**Tasks to perform:**
1. Answer these questions from the NCT blog post:
(a) What were the parents shown how to put nappies on?
(b) How many teeth did Joey have when the writer could still swipe a brush over them?
(c) Where does the writer prefer to off-load stress?
2. Please decide whether each statement agrees with the NCT blog post, answering yes or no and quoting the words that settle it:
(a) The writer says there is a manual for babies.
(b) Trimming Joey's nails takes two people.
(c) The course had the parents get on all fours to simulate giving birth.
3. Reproduce the NCT blog post word for word, starting at "We were shown" and ending at "baby poo. Yet.".

What they don't tell you at NCT!
We were shown how to put nappies on dolls. We discussed boobs and bottles. We even got on all fours to simulate giving birth. But now, as a real-life family of three and while tending to Joey’s every need, my husband and I constantly find ourselves saying: ‘Well they didn’t tell us that at NCT.’
I get it - they can’t tell you everything and there is no manual for babies. If there was I’d have read it from cover to cover by now, reciting every chapter to Greg last thing at night in bed; my venue of choice for off-loading stress (much to his displeasure).
Over the past year I’ve realised the only way you really find out how to be a parent, is to be a parent. To be fully immersed, waist-deep in it. And I’m not talking about baby poo. Yet.
Here is a list of things I definitely don’t remember learning on the NCT course that you might want to...
b) laugh at because you’ve been-there-done-that-and-definitely-won’t-do-it-again.
c) blissfully ignore and believe it won't actually happen.
How to change a dirty nappy when your baby is a ninja.
NCT might show you how to put a nappy on a baby, when they are a tiny vole-like creature that lies on its back wriggling its legs. But how the hell do you change a dirty nappy when your child is a cross between Jackie Chan and Houdini? Not without poo going everywhere - splattering onto your freshly washed white t-shirt, the walls and the carpet, and on occasion, even getting under your nails.
How to brush your baby’s teeth.
Impossible. For us anyway. When Joey was smaller I managed to quickly swipe a brush over his two teeth before he realised what was happening. Now he clamps his mouth shut so tightly, it would be easier to open a hundred clams wearing oven mitts than try and get a toothbrush in there. I have nightmares of him turning up at school with a set of manky teeth, having made an appearance in the Guinness Book of Records for the youngest child to ever have a full set of fillings. How do other parents do it? Cutting his nails is another tribulation. It’s a two-man job to trim those Gruffalo-like claws and even then it’s a fight.
That you’ll never get a full night’s sleep again.

(Collected data entries)
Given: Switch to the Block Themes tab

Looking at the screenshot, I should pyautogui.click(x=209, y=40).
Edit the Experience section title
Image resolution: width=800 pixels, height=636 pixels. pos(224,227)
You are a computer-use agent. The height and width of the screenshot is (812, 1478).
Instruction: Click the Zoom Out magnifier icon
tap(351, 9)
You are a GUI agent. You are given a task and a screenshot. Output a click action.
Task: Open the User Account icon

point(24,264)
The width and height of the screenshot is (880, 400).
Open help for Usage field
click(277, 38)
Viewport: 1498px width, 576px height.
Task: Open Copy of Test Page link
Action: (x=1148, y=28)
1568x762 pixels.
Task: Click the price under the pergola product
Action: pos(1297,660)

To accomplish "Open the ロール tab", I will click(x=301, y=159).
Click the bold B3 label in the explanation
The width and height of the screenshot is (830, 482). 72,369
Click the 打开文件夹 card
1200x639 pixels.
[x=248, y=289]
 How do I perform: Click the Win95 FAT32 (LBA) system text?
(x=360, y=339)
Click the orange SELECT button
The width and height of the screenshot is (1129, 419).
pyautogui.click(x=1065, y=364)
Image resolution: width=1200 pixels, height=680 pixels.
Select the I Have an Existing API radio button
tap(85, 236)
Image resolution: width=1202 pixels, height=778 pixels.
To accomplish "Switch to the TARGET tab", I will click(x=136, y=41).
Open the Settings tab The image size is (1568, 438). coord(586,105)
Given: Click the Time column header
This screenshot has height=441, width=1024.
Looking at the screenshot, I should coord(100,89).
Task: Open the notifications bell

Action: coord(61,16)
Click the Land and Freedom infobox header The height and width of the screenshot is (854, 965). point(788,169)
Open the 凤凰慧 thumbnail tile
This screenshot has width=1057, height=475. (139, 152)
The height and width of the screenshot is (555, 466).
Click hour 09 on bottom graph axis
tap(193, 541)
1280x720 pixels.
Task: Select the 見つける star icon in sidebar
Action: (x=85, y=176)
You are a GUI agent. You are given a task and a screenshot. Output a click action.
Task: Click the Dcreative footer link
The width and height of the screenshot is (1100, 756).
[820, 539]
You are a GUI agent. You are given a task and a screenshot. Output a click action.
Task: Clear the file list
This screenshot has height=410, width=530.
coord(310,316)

**Results:**
1.
(a) Dolls.
(b) Two.
(c) In bed, last thing at night.

2.
(a) No: "there is no manual for babies."
(b) Yes: "It’s a two-man job to trim those Gruffalo-like claws"
(c) Yes: "We even got on all fours to simulate giving birth."

3.
We were shown how to put nappies on dolls. We discussed boobs and bottles. We even got on all fours to simulate giving birth. But now, as a real-life family of three and while tending to Joey’s every need, my husband and I constantly find ourselves saying: ‘Well they didn’t tell us that at NCT.’
I get it - they can’t tell you everything and there is no manual for babies. If there was I’d have read it from cover to cover by now, reciting every chapter to Greg last thing at night in bed; my venue of choice for off-loading stress (much to his displeasure).
Over the past year I’ve realised the only way you really find out how to be a parent, is to be a parent. To be fully immersed, waist-deep in it. And I’m not talking about baby poo. Yet.